National Party leader Simon Bridges said the Government was giving police more leniency when dealing with people buying and using hard drugs including P (methamphetamine), heroin and cocaine.

"If the Government wants to decriminalise drugs it should try and win the support of Parliament and the public, not simply skirt the process by instructing police to avoid the law. Instead it's outsourcing the responsibility for serious decisions on drugs to police," Bridges said in a statement.

But Professor Doug Sellman of the National Addiction Centre said that even though the moves essentially sanctioned what police were often doing already it was "arguably the most important step a Government has announced in gaining better control over illicit drugs for over 50 years".

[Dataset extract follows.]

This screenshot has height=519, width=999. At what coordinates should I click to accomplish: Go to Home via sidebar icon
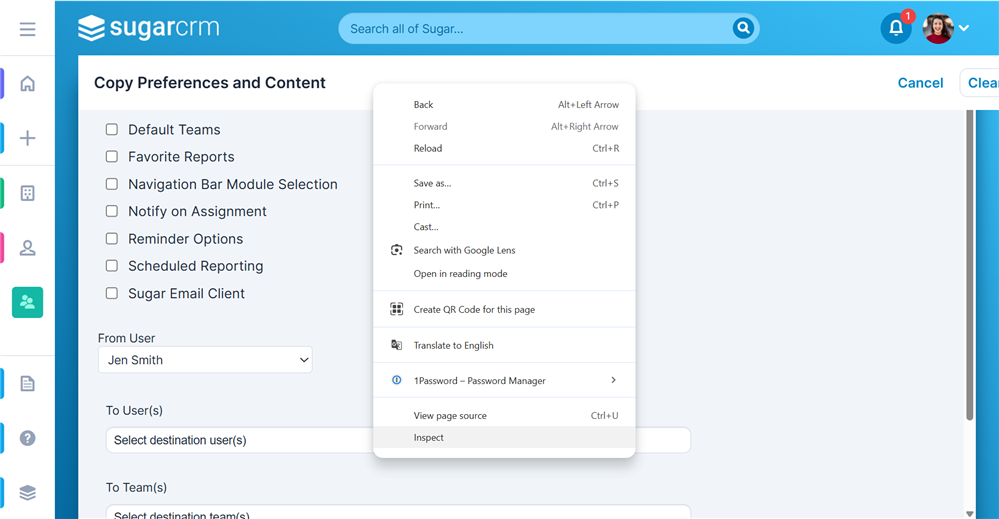click(x=27, y=84)
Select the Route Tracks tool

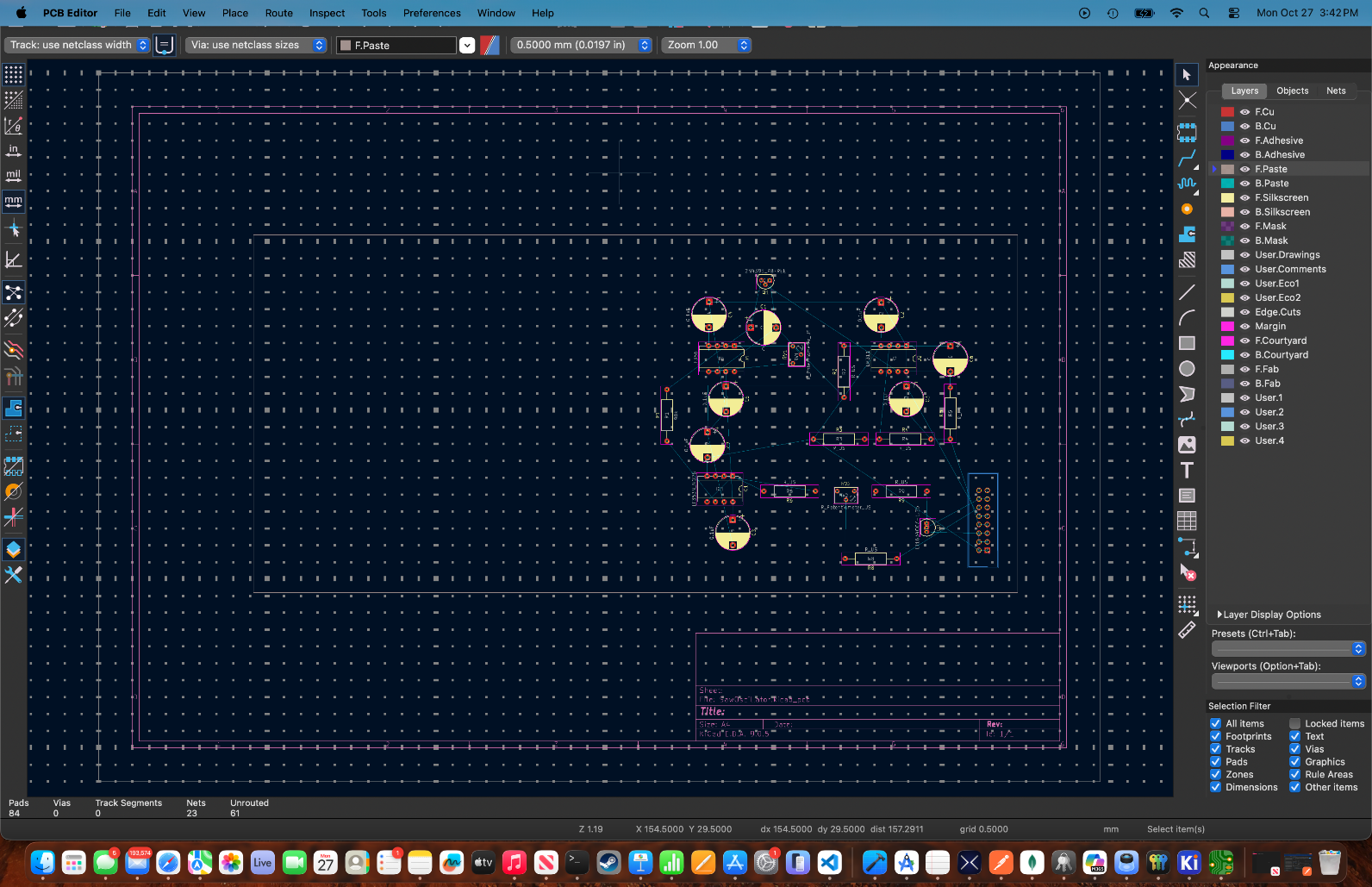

"It is very hard to imagine a situation where a therapeutic approach would not be more beneficial than criminalisation. However, there needs to be easily accessible therapeutic options available to the police for this to be enacted," Sellman said.

Selah Hart of Hāpai Te Hauora, Māori Public Health, said it was "huge for Māori".

"Our people have suffered disproportionately under an antiquated approach to drug use in Aotearoa which has seen people who use drugs treated as criminals and not as people who have a right to health care and treatment."

The Addiction Practitioners' Association said it was great to see the Government acting decisively after more than 50 deaths from synthetics use this year.

"However, addiction practitioners also hope that police will take into account the reality of life for many synthetic drug users when they use their discretion and consider using the diversion option.

"For example, people sleeping rough who are using synthetics will find it hard to access services and are more vulnerable to falling through the cracks of any diversion system," association executive director Sue Paton said.